- _Exercise requirements_
Retype the entries in full, exactly.

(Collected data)
********

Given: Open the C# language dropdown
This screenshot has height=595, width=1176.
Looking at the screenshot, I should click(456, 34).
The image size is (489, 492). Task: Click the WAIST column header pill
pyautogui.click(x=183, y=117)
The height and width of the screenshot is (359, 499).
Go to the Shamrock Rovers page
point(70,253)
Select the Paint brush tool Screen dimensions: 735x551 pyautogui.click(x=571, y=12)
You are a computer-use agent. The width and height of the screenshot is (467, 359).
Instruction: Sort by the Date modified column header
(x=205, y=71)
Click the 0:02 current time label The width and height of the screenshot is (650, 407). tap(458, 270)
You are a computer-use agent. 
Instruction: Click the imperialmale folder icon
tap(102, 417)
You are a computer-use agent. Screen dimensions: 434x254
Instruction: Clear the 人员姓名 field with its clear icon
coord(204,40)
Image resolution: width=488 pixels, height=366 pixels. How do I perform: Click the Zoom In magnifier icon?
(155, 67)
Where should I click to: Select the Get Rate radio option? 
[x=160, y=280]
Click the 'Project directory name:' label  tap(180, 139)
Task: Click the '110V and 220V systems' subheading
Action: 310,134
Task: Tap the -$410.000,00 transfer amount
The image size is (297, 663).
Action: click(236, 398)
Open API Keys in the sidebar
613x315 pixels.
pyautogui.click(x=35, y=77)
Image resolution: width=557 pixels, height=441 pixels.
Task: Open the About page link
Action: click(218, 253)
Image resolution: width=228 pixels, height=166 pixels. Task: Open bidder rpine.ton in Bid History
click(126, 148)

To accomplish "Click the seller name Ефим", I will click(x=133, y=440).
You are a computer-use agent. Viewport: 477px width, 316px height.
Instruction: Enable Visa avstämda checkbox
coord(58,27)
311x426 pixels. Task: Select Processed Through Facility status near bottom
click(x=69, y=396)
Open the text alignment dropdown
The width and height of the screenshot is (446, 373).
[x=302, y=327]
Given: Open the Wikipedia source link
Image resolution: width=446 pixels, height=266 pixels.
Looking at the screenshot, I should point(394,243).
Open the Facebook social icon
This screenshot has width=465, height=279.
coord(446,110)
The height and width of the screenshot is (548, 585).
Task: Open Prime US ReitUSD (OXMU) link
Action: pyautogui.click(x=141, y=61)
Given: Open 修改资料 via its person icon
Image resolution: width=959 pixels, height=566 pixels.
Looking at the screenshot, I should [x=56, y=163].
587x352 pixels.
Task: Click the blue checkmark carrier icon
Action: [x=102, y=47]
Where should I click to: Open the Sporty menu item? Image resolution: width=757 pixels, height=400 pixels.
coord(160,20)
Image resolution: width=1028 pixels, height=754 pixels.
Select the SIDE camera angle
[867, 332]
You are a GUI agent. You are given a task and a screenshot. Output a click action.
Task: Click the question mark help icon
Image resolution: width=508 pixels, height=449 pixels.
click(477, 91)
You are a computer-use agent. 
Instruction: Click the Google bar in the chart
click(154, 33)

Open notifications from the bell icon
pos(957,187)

********

- _Answer space_
Given: Open the C# language dropdown
This screenshot has height=595, width=1176.
Looking at the screenshot, I should click(456, 34).
The image size is (489, 492). Task: Click the WAIST column header pill
pyautogui.click(x=183, y=117)
The height and width of the screenshot is (359, 499).
Go to the Shamrock Rovers page
point(70,253)
Select the Paint brush tool Screen dimensions: 735x551 pyautogui.click(x=571, y=12)
You are a computer-use agent. The width and height of the screenshot is (467, 359).
Instruction: Sort by the Date modified column header
(x=205, y=71)
Click the 0:02 current time label The width and height of the screenshot is (650, 407). tap(458, 270)
You are a computer-use agent. 
Instruction: Click the imperialmale folder icon
tap(102, 417)
You are a computer-use agent. Screen dimensions: 434x254
Instruction: Clear the 人员姓名 field with its clear icon
coord(204,40)
Image resolution: width=488 pixels, height=366 pixels. How do I perform: Click the Zoom In magnifier icon?
(155, 67)
Where should I click to: Select the Get Rate radio option? 
[x=160, y=280]
Click the 'Project directory name:' label  tap(180, 139)
Task: Click the '110V and 220V systems' subheading
Action: 310,134
Task: Tap the -$410.000,00 transfer amount
The image size is (297, 663).
Action: click(236, 398)
Open API Keys in the sidebar
613x315 pixels.
pyautogui.click(x=35, y=77)
Image resolution: width=557 pixels, height=441 pixels.
Task: Open the About page link
Action: click(218, 253)
Image resolution: width=228 pixels, height=166 pixels. Task: Open bidder rpine.ton in Bid History
click(126, 148)

To accomplish "Click the seller name Ефим", I will click(x=133, y=440).
You are a computer-use agent. Viewport: 477px width, 316px height.
Instruction: Enable Visa avstämda checkbox
coord(58,27)
311x426 pixels. Task: Select Processed Through Facility status near bottom
click(x=69, y=396)
Open the text alignment dropdown
The width and height of the screenshot is (446, 373).
[x=302, y=327]
Given: Open the Wikipedia source link
Image resolution: width=446 pixels, height=266 pixels.
Looking at the screenshot, I should point(394,243).
Open the Facebook social icon
This screenshot has width=465, height=279.
coord(446,110)
The height and width of the screenshot is (548, 585).
Task: Open Prime US ReitUSD (OXMU) link
Action: pyautogui.click(x=141, y=61)
Given: Open 修改资料 via its person icon
Image resolution: width=959 pixels, height=566 pixels.
Looking at the screenshot, I should [x=56, y=163].
587x352 pixels.
Task: Click the blue checkmark carrier icon
Action: [x=102, y=47]
Where should I click to: Open the Sporty menu item? Image resolution: width=757 pixels, height=400 pixels.
coord(160,20)
Image resolution: width=1028 pixels, height=754 pixels.
Select the SIDE camera angle
[867, 332]
You are a GUI agent. You are given a task and a screenshot. Output a click action.
Task: Click the question mark help icon
Image resolution: width=508 pixels, height=449 pixels.
click(477, 91)
You are a computer-use agent. 
Instruction: Click the Google bar in the chart
click(154, 33)

Open notifications from the bell icon
pos(957,187)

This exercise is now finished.